YOUR OBJECTIVE: Among the lines of the records below, copy those that hold the word "will".

++++ DATA PROVIDED ++++

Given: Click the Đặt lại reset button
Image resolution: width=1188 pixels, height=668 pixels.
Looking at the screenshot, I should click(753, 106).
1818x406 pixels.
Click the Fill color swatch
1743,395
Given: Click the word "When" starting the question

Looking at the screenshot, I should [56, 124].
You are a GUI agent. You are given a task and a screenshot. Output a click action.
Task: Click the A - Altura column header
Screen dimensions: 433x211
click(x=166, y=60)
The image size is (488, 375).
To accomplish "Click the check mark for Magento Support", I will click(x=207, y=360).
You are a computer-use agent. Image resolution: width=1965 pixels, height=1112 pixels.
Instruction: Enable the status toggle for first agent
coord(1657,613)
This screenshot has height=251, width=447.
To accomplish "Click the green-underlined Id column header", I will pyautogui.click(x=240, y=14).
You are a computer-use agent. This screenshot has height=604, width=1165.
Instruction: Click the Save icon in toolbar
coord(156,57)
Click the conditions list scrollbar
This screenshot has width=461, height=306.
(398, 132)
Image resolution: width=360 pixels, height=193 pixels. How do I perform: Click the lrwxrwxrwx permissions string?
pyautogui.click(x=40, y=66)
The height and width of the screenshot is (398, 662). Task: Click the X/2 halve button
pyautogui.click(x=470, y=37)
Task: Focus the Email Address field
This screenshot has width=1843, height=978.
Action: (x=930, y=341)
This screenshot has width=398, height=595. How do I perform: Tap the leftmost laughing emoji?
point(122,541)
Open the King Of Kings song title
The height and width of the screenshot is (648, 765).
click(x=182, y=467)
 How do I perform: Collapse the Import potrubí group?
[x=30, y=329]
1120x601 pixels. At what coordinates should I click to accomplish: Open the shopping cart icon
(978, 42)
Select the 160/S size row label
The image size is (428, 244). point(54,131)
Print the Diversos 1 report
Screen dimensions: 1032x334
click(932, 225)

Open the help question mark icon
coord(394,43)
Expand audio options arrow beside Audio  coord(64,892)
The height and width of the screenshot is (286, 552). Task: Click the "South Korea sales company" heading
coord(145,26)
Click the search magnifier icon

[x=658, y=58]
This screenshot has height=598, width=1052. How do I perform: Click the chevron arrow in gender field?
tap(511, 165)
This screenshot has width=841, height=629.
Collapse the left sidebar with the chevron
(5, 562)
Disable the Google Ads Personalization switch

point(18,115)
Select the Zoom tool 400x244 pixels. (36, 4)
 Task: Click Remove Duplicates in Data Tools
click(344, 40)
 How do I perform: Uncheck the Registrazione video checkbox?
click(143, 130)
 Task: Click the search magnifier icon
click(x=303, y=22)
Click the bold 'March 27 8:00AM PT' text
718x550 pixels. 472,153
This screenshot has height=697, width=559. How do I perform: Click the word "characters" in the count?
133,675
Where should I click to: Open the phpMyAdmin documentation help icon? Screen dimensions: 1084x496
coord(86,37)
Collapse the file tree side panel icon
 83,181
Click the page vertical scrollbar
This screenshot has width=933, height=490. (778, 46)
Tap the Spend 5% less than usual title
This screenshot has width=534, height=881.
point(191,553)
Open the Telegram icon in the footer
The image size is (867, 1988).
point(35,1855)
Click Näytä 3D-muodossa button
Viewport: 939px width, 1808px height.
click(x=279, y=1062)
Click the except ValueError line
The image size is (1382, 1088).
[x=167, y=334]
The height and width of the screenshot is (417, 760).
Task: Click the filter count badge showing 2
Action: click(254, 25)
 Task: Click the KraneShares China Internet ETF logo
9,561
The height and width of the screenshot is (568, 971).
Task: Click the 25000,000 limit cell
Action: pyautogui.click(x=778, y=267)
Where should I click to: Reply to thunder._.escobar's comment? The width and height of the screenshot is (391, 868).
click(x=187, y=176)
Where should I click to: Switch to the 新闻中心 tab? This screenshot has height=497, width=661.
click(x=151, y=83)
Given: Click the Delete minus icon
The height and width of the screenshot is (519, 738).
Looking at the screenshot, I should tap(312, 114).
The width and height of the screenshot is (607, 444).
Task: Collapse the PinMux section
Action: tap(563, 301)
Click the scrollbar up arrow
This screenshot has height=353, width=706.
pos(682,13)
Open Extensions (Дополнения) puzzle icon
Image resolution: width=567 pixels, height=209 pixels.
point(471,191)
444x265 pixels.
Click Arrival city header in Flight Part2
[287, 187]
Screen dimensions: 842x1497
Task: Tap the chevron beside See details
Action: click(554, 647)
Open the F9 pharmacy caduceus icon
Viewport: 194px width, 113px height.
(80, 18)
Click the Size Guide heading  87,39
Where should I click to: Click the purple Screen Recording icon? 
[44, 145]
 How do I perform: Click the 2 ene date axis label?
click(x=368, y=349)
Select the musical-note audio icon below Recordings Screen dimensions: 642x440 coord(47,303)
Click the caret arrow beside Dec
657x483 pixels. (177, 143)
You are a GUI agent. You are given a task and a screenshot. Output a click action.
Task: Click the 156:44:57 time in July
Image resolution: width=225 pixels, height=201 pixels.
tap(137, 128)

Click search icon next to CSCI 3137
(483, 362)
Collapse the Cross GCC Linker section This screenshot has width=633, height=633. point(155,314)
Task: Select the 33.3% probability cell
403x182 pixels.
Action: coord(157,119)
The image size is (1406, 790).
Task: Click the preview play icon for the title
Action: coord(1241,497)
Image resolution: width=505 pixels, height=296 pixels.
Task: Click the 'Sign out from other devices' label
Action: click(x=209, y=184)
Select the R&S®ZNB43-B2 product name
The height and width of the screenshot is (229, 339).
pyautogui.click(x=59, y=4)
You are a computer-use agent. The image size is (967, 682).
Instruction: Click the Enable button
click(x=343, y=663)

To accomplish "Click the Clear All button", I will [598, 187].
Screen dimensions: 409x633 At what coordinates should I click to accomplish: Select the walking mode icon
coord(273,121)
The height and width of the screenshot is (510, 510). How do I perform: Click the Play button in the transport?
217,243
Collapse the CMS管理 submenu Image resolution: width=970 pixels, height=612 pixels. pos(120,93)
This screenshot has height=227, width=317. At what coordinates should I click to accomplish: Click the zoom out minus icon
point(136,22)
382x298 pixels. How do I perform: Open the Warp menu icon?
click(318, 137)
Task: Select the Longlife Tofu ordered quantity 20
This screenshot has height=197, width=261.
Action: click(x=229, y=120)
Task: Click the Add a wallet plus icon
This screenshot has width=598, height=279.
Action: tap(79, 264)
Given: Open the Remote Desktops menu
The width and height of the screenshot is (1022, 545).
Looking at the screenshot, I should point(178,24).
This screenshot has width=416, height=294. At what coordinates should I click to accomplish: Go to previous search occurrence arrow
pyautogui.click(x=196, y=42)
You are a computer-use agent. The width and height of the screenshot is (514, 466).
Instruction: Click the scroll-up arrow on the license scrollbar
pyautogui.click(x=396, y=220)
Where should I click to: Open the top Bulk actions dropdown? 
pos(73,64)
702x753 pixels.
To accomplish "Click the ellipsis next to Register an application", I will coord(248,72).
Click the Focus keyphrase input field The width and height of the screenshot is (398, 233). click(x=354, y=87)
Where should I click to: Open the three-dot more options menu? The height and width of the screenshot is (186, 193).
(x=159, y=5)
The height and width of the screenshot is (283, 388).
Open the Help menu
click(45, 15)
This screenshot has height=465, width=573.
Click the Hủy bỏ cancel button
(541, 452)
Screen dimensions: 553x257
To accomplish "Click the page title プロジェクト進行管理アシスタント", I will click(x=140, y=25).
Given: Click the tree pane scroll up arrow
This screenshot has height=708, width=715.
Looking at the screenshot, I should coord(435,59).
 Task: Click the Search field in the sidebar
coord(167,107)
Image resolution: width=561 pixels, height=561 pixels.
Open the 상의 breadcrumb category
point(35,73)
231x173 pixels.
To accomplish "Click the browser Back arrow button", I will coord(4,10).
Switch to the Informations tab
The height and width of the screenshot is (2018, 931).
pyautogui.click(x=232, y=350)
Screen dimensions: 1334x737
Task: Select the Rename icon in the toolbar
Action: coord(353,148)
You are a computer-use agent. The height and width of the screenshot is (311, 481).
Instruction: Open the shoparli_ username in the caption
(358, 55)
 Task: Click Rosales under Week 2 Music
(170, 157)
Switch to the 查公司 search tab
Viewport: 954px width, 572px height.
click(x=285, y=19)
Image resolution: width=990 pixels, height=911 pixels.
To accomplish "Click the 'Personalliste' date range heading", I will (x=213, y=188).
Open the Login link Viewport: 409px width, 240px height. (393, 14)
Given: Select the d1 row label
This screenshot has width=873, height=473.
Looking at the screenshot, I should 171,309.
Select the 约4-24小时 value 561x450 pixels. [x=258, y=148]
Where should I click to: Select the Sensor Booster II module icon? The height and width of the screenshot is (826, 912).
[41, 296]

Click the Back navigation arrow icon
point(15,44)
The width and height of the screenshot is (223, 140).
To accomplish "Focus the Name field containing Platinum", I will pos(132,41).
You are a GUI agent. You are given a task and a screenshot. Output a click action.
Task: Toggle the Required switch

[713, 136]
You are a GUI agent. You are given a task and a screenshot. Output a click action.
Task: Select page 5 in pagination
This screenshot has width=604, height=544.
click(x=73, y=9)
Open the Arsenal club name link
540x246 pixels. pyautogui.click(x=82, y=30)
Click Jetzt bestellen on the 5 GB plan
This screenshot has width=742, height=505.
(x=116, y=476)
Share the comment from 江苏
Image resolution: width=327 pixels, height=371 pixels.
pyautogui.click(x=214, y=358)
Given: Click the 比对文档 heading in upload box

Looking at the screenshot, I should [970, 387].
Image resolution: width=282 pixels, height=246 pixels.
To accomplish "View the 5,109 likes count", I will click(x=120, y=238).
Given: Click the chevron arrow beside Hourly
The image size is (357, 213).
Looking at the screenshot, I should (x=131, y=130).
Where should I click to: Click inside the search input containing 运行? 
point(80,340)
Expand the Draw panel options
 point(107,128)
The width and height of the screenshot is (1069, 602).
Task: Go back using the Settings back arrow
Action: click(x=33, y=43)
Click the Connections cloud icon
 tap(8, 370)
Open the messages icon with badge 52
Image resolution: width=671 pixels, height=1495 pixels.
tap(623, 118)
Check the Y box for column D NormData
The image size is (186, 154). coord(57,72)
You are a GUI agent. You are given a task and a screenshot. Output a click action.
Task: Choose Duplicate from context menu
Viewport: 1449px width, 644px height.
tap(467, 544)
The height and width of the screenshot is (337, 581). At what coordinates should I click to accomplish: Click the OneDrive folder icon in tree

++++

TASK RESPONSE:
To accomplish "Click the check mark for Magento Support", I will click(x=207, y=360).
To accomplish "Click the green-underlined Id column header", I will pyautogui.click(x=240, y=14).
To accomplish "Click the Clear All button", I will [598, 187].
To accomplish "Click the ellipsis next to Register an application", I will coord(248,72).
To accomplish "Click the page title プロジェクト進行管理アシスタント", I will click(x=140, y=25).
To accomplish "Click the browser Back arrow button", I will coord(4,10).
To accomplish "Click the 'Personalliste' date range heading", I will (x=213, y=188).
To accomplish "Focus the Name field containing Platinum", I will pos(132,41).
To accomplish "View the 5,109 likes count", I will click(x=120, y=238).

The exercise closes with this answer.